══ Available data ══

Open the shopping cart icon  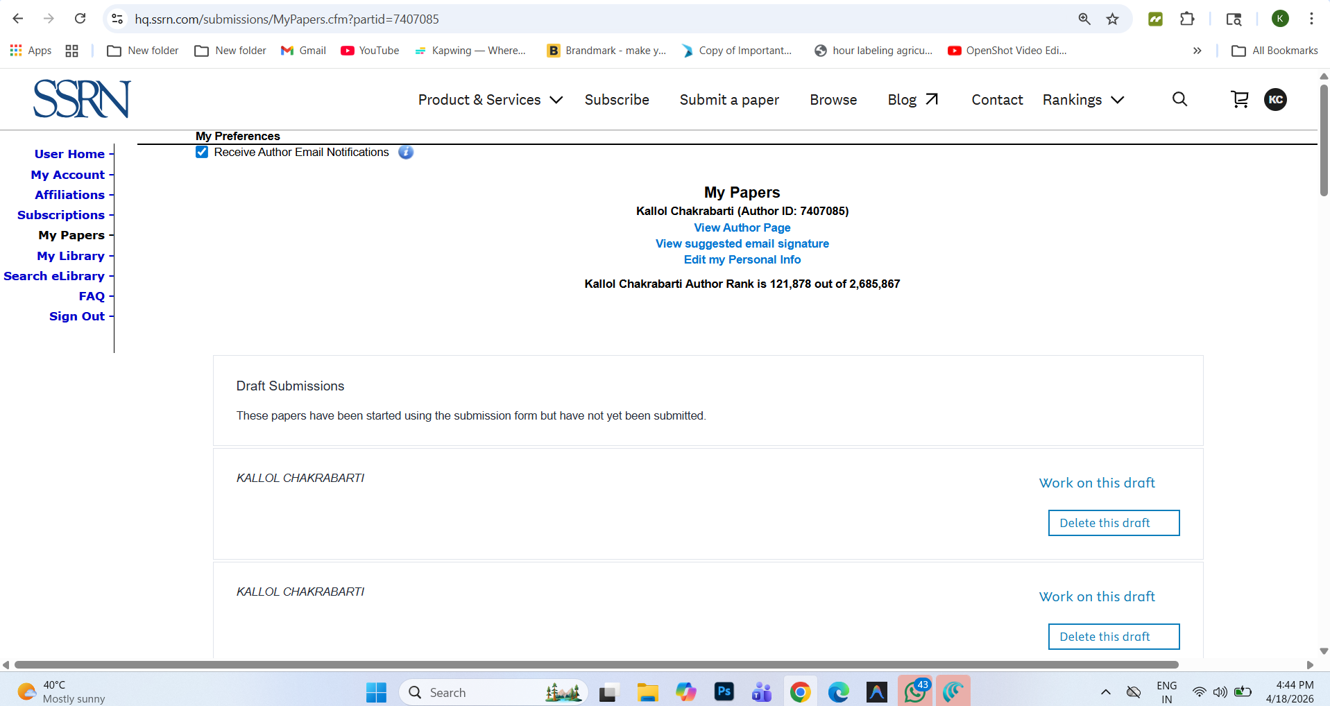click(x=1239, y=99)
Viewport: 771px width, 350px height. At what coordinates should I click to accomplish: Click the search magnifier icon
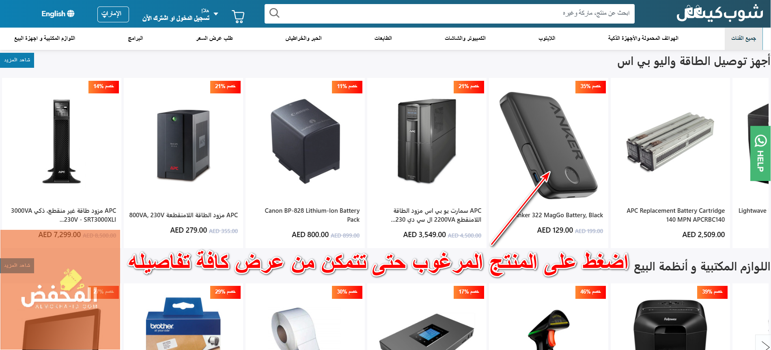coord(275,13)
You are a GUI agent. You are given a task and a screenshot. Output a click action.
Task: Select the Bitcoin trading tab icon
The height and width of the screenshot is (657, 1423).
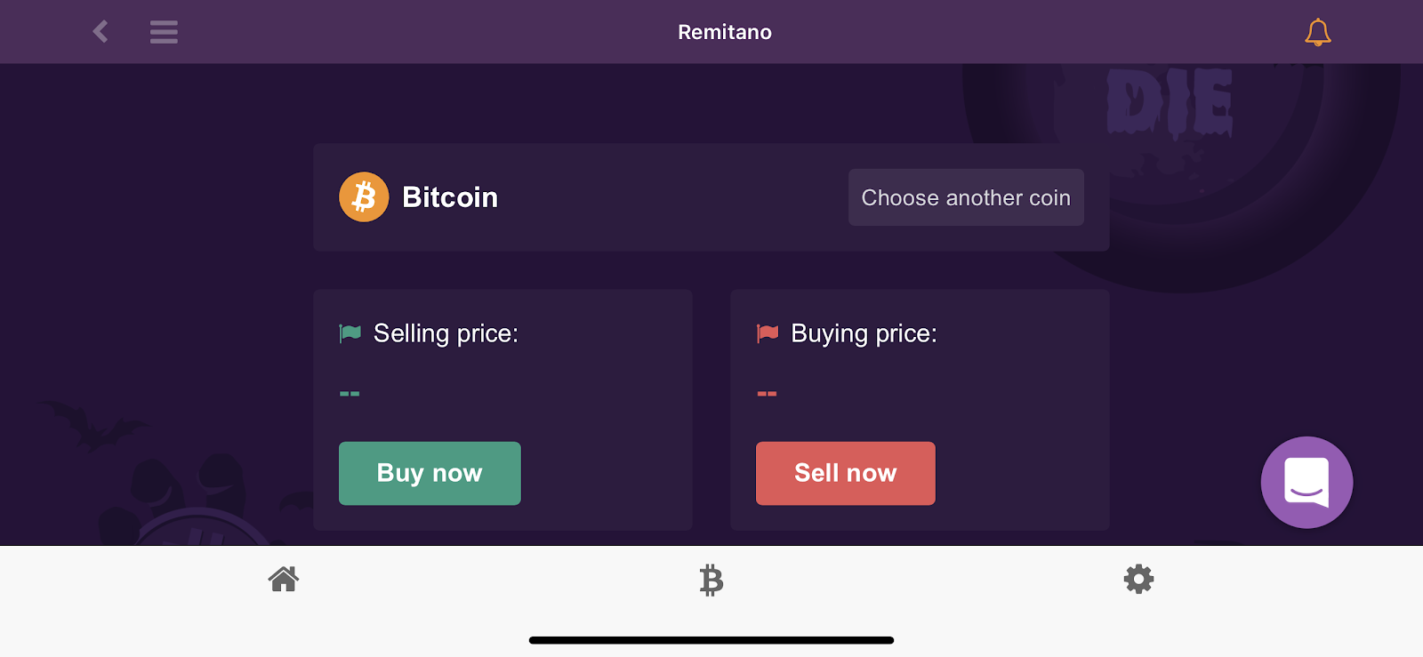click(712, 579)
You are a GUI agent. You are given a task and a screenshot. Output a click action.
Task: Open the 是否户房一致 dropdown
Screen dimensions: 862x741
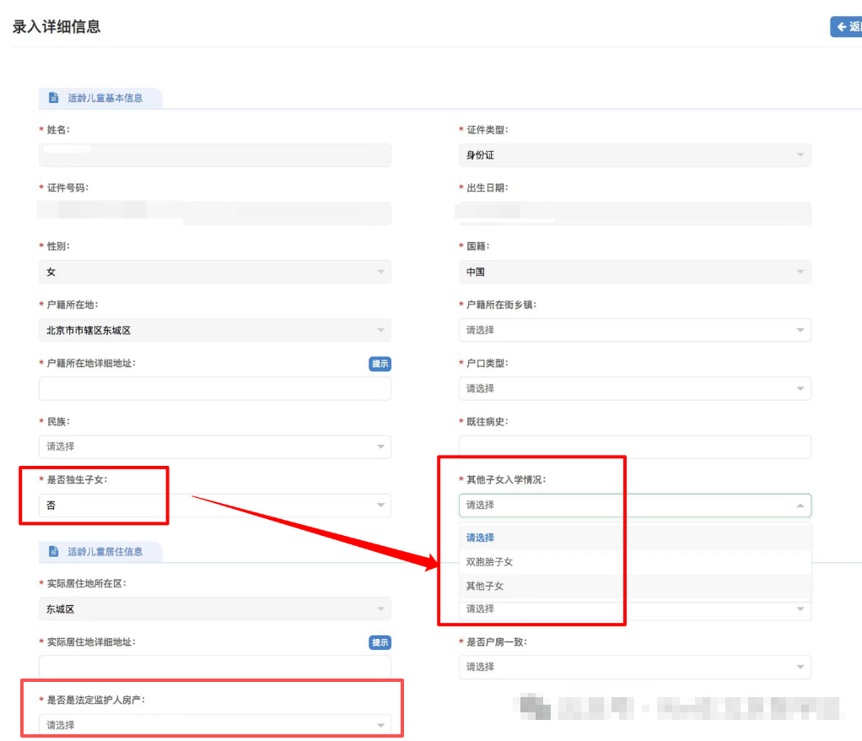point(634,667)
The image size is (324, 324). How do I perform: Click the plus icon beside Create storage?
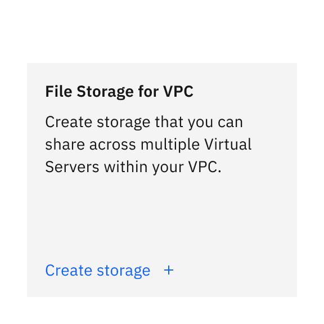pos(169,270)
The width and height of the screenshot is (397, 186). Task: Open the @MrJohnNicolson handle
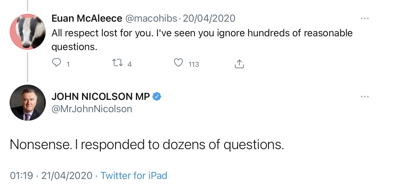[x=92, y=109]
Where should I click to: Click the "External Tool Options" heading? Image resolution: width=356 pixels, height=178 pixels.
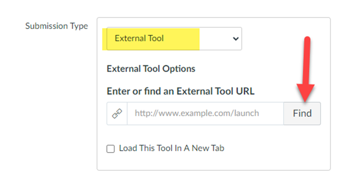coord(151,69)
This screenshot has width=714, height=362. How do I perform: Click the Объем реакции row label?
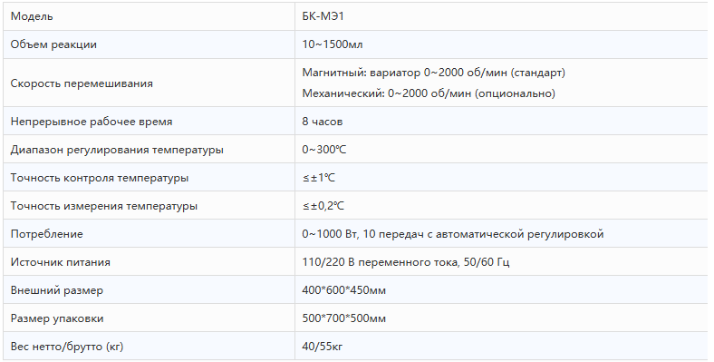tap(53, 44)
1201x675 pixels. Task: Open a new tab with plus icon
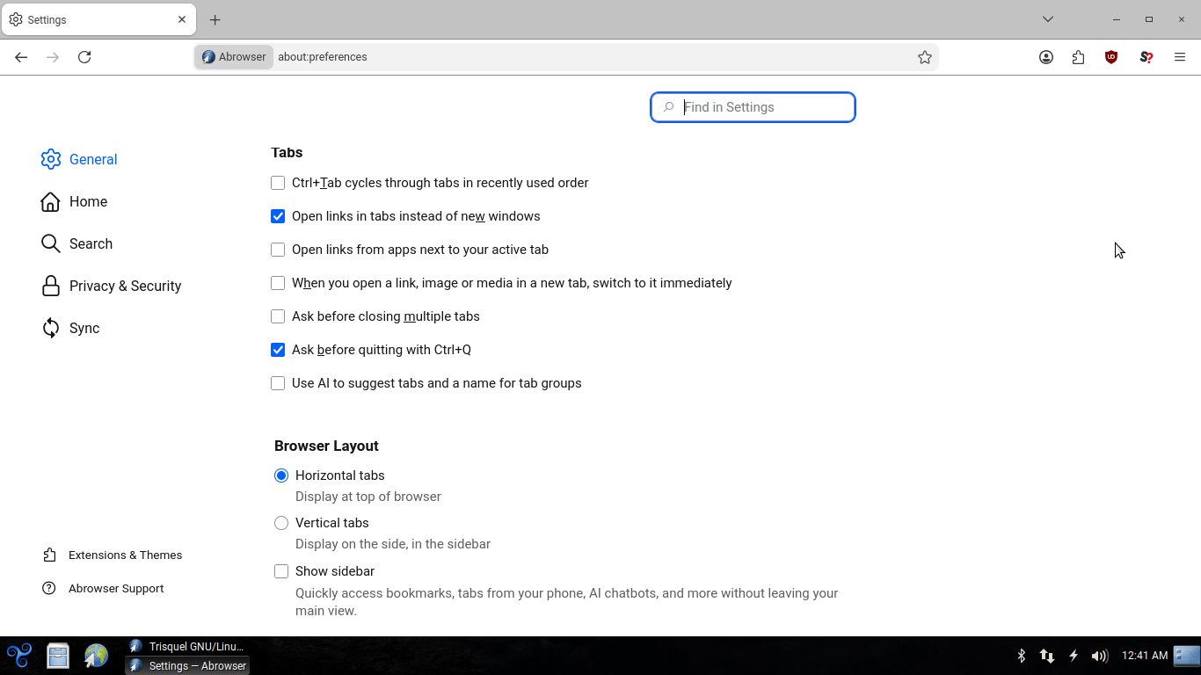tap(215, 19)
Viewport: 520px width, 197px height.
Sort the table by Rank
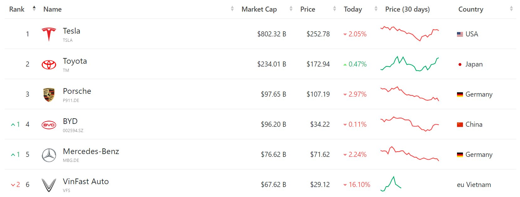click(34, 9)
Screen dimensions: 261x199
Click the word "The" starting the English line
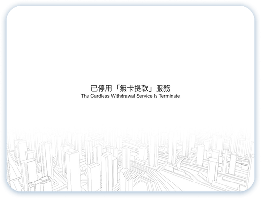pyautogui.click(x=85, y=96)
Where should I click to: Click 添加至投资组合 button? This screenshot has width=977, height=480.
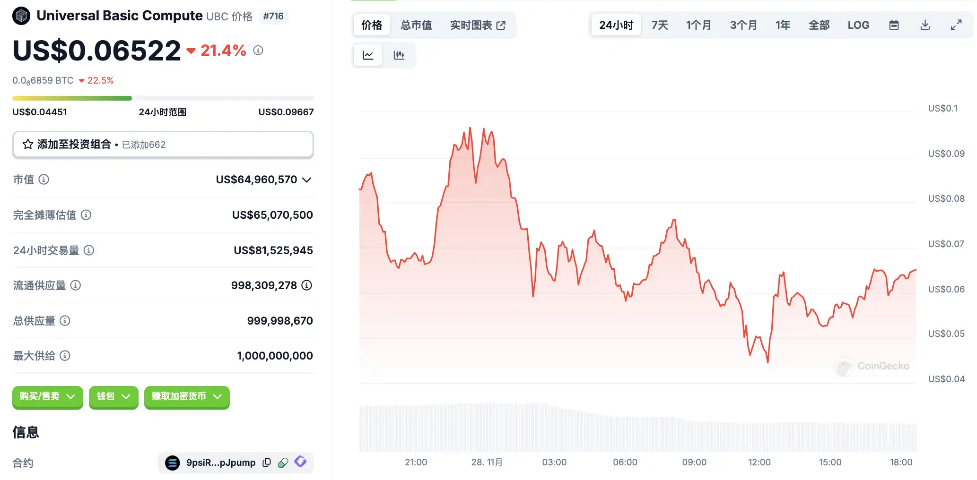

═══

Now repeat exactly the lines from the one with "Screen dimensions: 261x199" through the end of the listing above, both included, omitting all pictures.

Screen dimensions: 261x199
Click the word "The" starting the English line
pyautogui.click(x=85, y=96)
Where should I click to: Click 添加至投资组合 button? This screenshot has width=977, height=480.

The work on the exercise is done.